Send to

[Herald Interview] Trump’s ‘my way or highway’ approach to FTA ineffective: expert

James Bacchus says Koreans are simply buying less, while Americans are buying more

Nov. 8, 2017 - 16:36 By Julie Kim Jackson
During his two-day state visit to Korea on Tuesday and Wednesday, US President Donald Trump spared no opportunity to stress his economic crusade to reduce US trade deficits. Trump revealed Seoul will be buying billions of dollars’ worth of American military equipment, while calling the Korea-US Free Trade Agreement “not very good for the United States.”

Although Washington has continuously cited its growing trade deficit with Korea as the main reason behind its discontent with the agreement in the past year, many economists point out that trade deficits should not be used as a basis to alter or revise trade deals.

“Fundamentally, trade deficits have very little to do with trade agreements. The bilateral trade deficits the United States has now with Korea has been described by every economist that I know and heard, as happening for basically two reasons: One is the recent slow growth in Korea, and the other is the recent faster growth in the United States,” said James Bacchus, director of the Center for Global Economic and Environmental Opportunity of the University of Central Florida, during an interview with The Korea Herald in Seoul.

James Bacchus, director of the Center for Global Economic and Environmental Opportunity, speaks during an interview with The Korea Herald at Coex in Seoul on Monday. (Park Hyun-koo/The Korea Herald)

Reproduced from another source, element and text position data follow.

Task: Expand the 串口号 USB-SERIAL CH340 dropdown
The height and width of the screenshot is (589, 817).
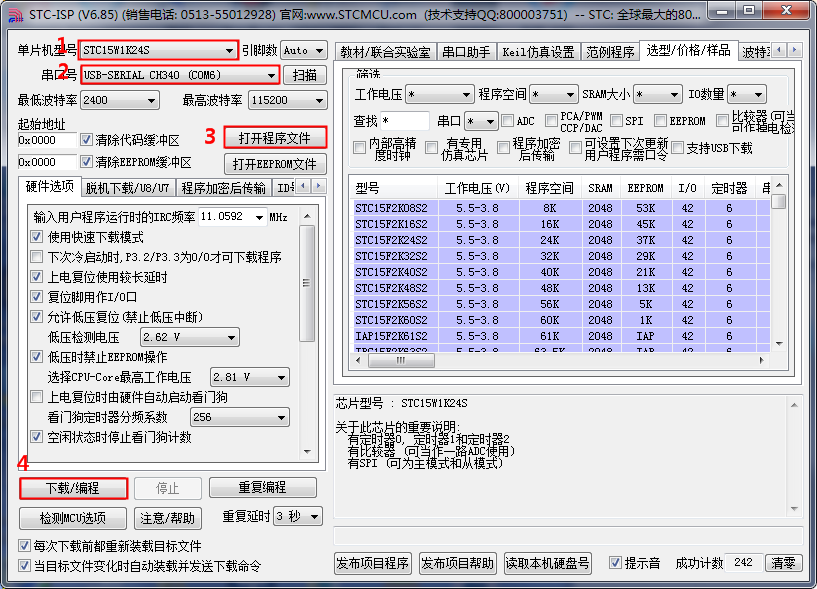Action: [270, 75]
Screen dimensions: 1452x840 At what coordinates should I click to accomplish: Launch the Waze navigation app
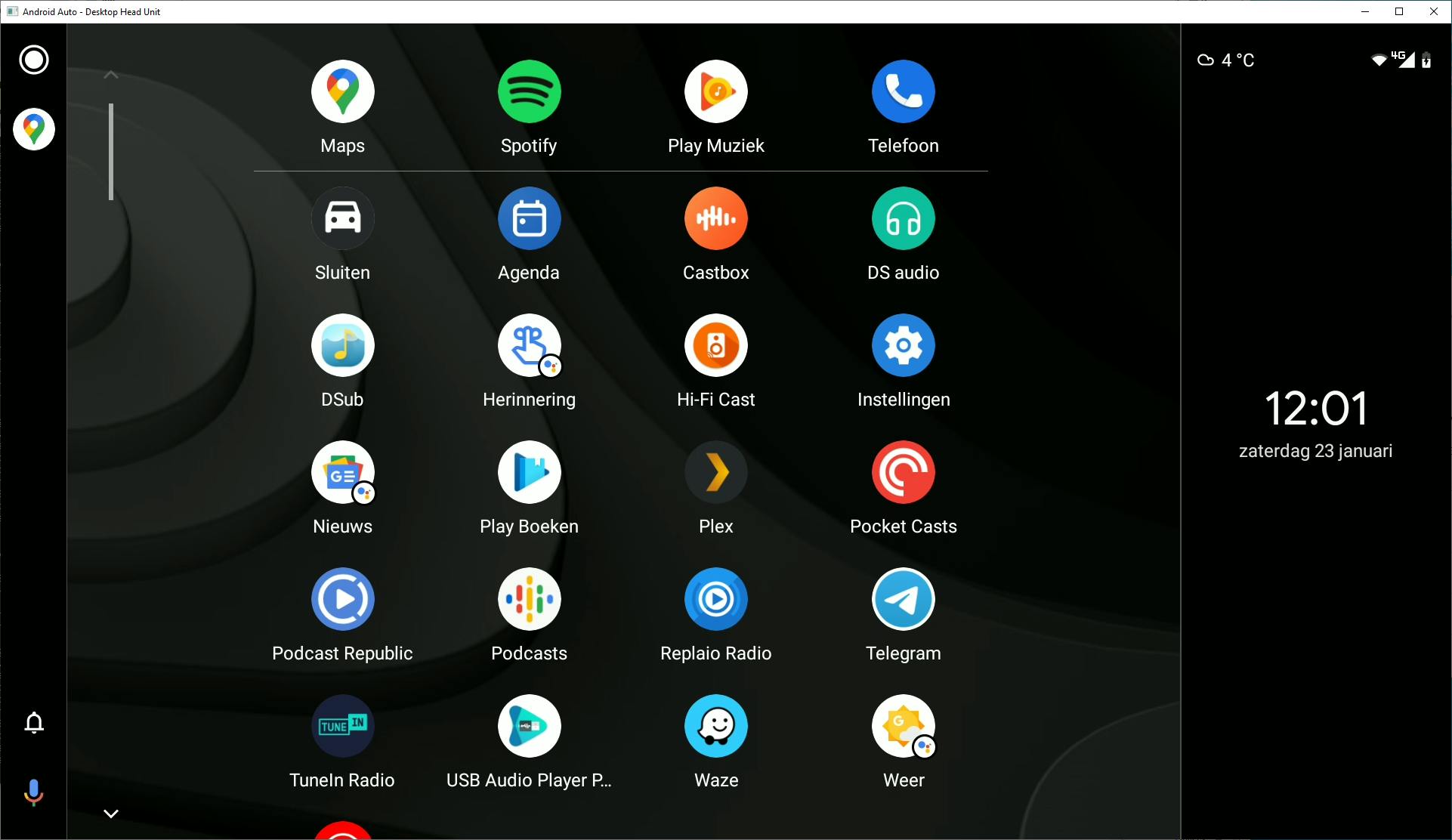pyautogui.click(x=715, y=726)
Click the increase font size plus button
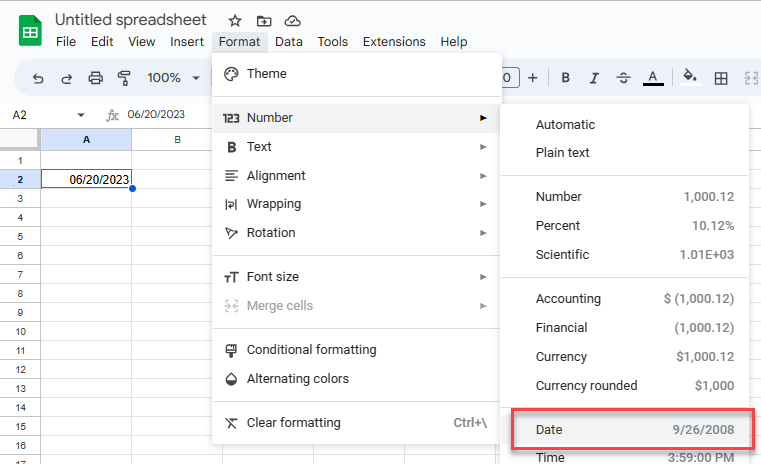The image size is (761, 464). click(x=533, y=78)
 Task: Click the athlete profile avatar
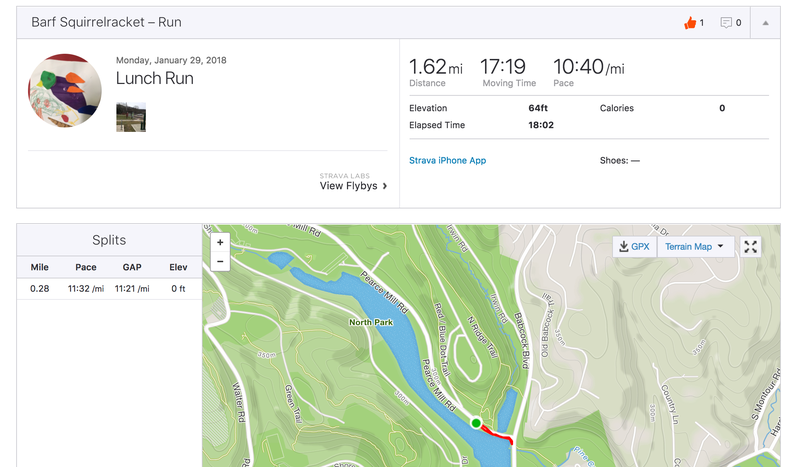point(65,91)
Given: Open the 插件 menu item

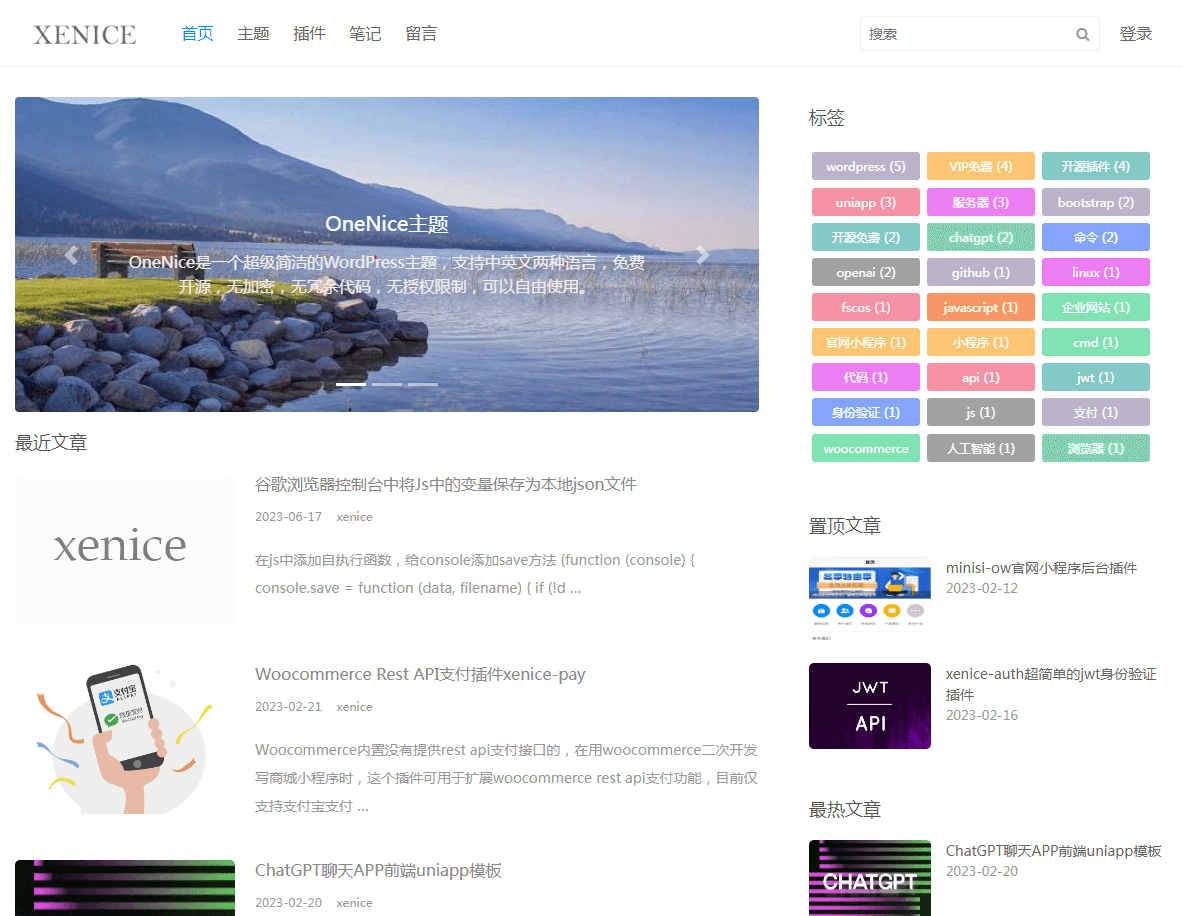Looking at the screenshot, I should [x=309, y=33].
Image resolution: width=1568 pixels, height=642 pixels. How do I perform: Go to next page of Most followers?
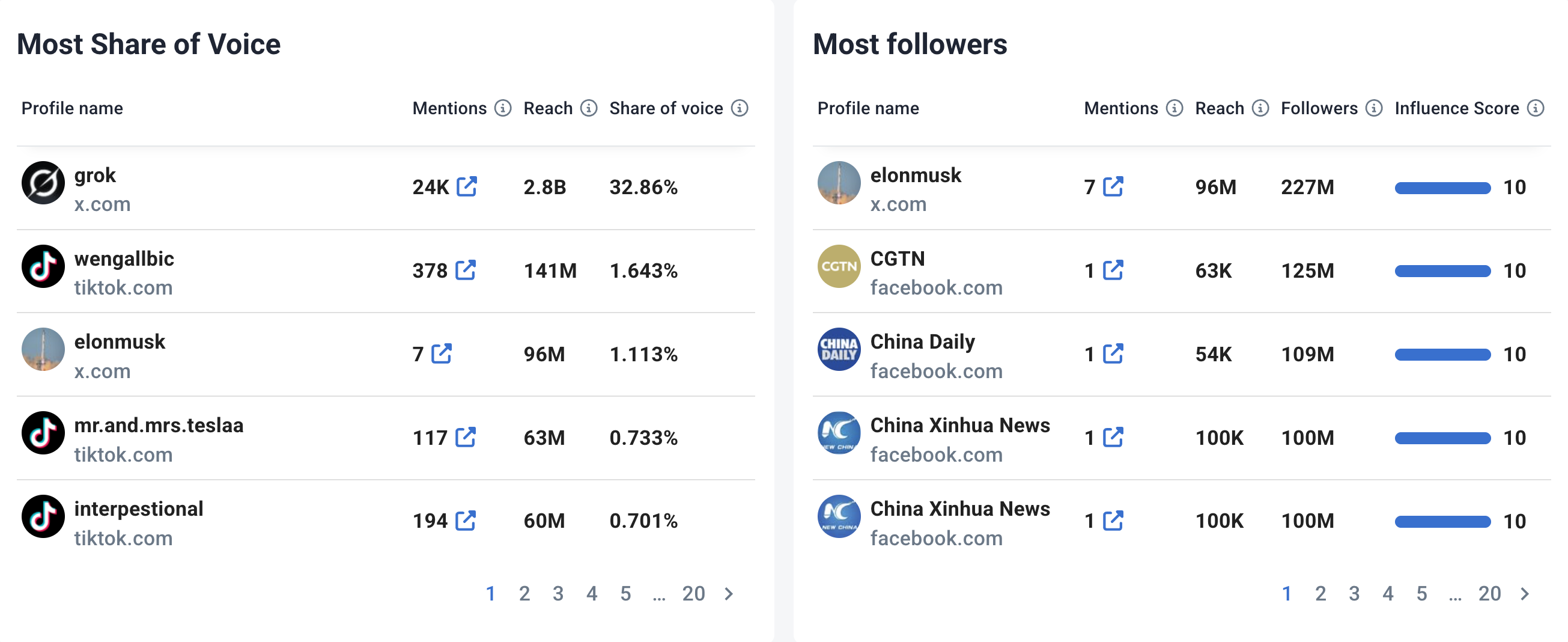point(1524,594)
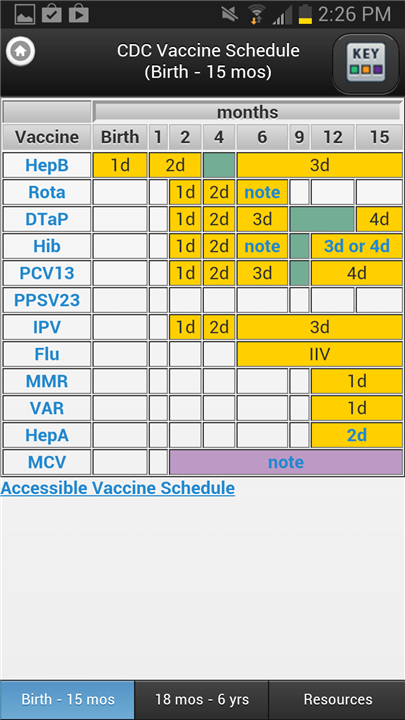This screenshot has width=405, height=720.
Task: Tap the muted sound status icon
Action: (230, 15)
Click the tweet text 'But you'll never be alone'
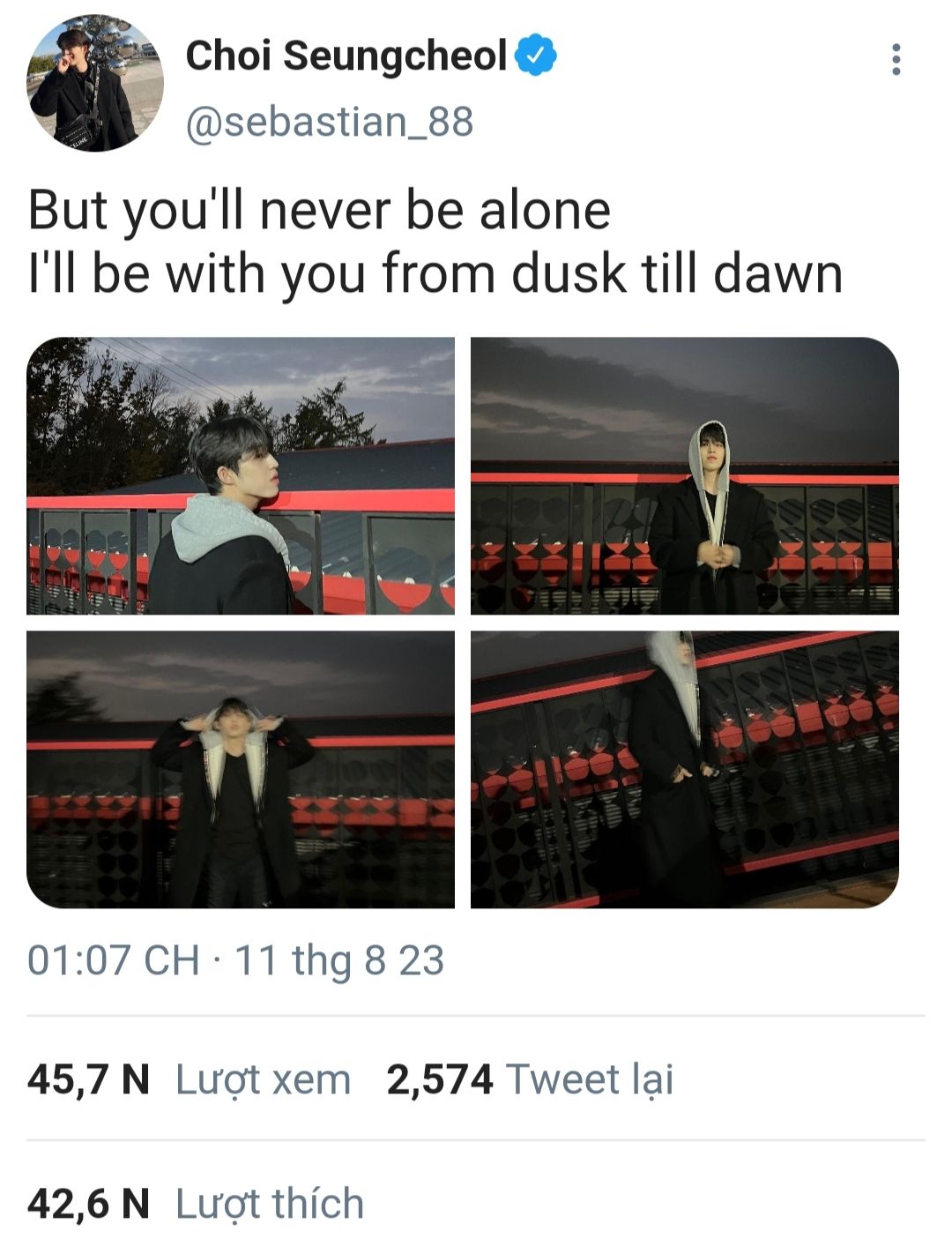Screen dimensions: 952x1254 pyautogui.click(x=319, y=212)
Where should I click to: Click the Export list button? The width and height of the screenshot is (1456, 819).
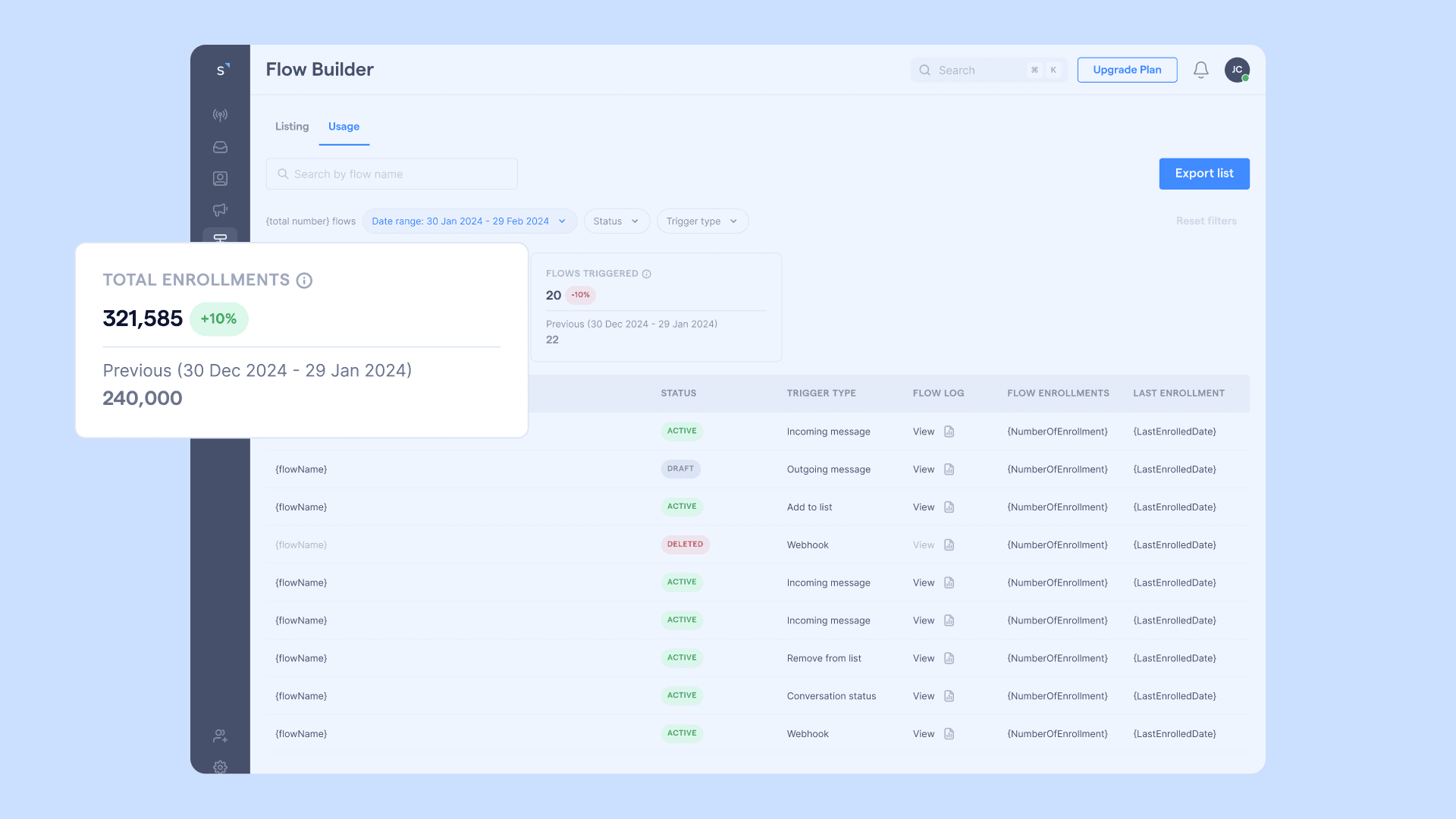(x=1204, y=173)
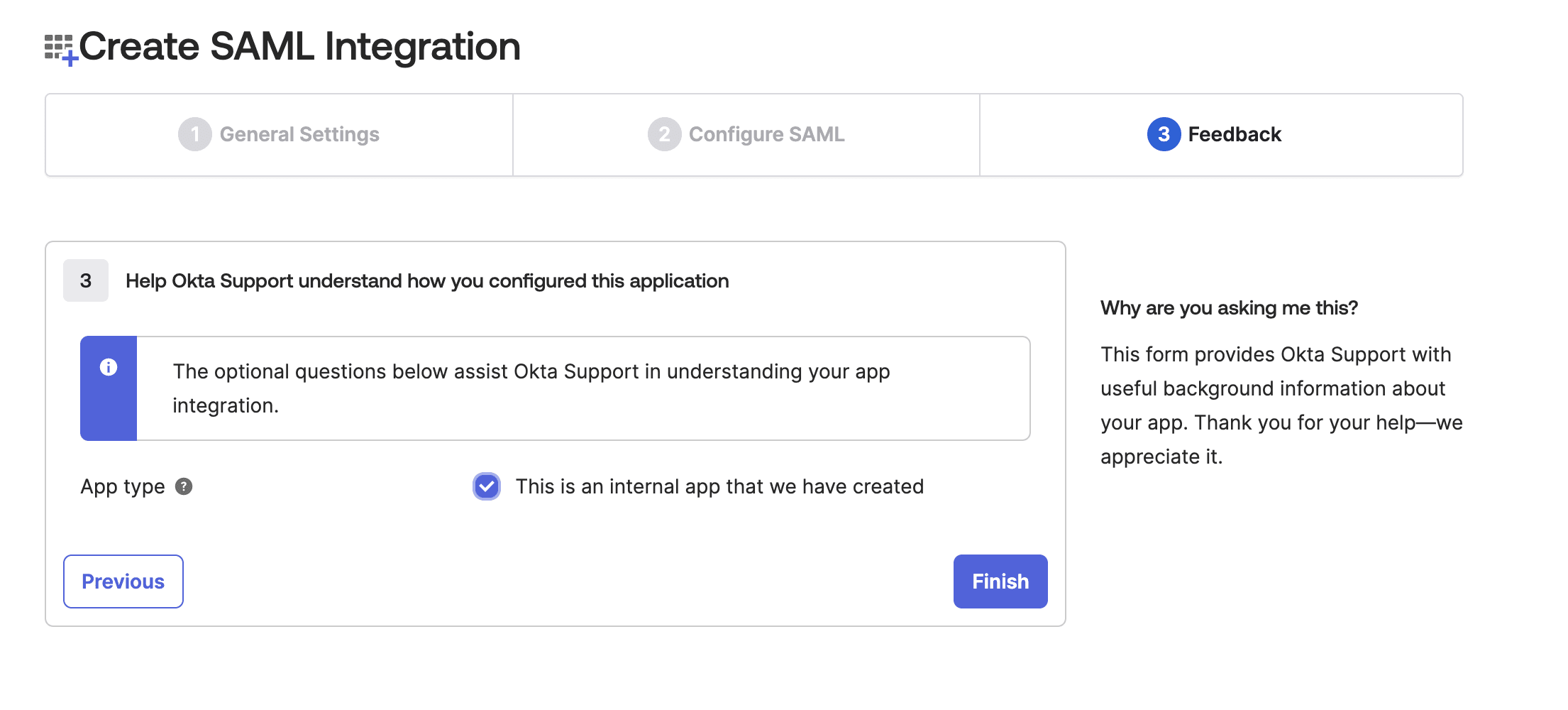Click the step 1 circle badge

click(195, 134)
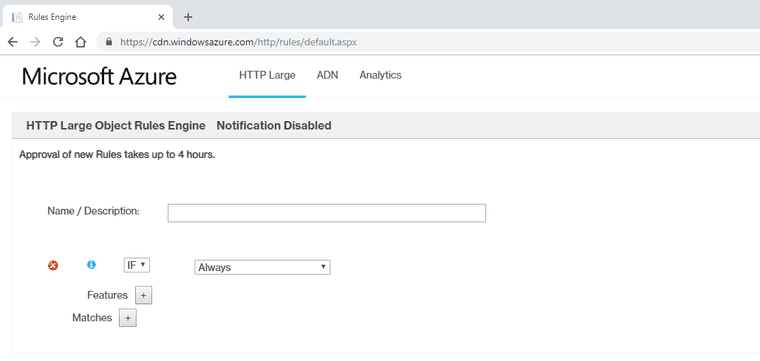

“Koreans are buying less and Americans are buying more. This tends to lead to more Korean imports into the United States, and less US exports into Korea,” Bacchus says. “KORUS is not to blame for the trade deficit, nor can any change in KORUS really affect the fundamental macroeconomic issues that are at the heart of the trade deficit. There’s nothing President Trump can do to change that.”

Bacchus has worked as a global advocate for economic, environmental and other issues of global governance and concern and is a former chief judge on the Appellate Body of the World Trade Organization. He is also a member of the board of directors of the Geneva-based International Centre for Trade and Sustainable Development.

“I think it’s a mistake for our country to solely focus on trade deficits in terms of establishing our trade policy,” said the director. “If we grow faster than everybody else in the world, then we are going to have a trade deficit.”

“The president himself, I should note, is not an economist,” Bacchus added. 

While the US side wants to tackle the automobile sector first in the talks for renegotiation, according to Bacchus, the US should take into consideration the large number of Korean automobiles that are manufactured in the United States with companies that employ American workers.

“Most of the cause of the trade deficit in automobiles is not related to KORUS, or any shortfalls in KORUS,” said Bacchus. “It relates to a combination of slow growth in Korea and a faster growth in the United States.”

“The Trump administration also does not seem to understand that many so-called ‘Korean’ automobiles are not made in Korea, they’re made in the United States,” Bacchus continued. “There are tens of thousands of people employed in the United States by Hyundai and Kia. I think more attention needs to be given in that area during these negotiations.”

“The approach the United States is taking, a sort of view of, ‘my way or the highway,’ is not a view that is going to work,” he added.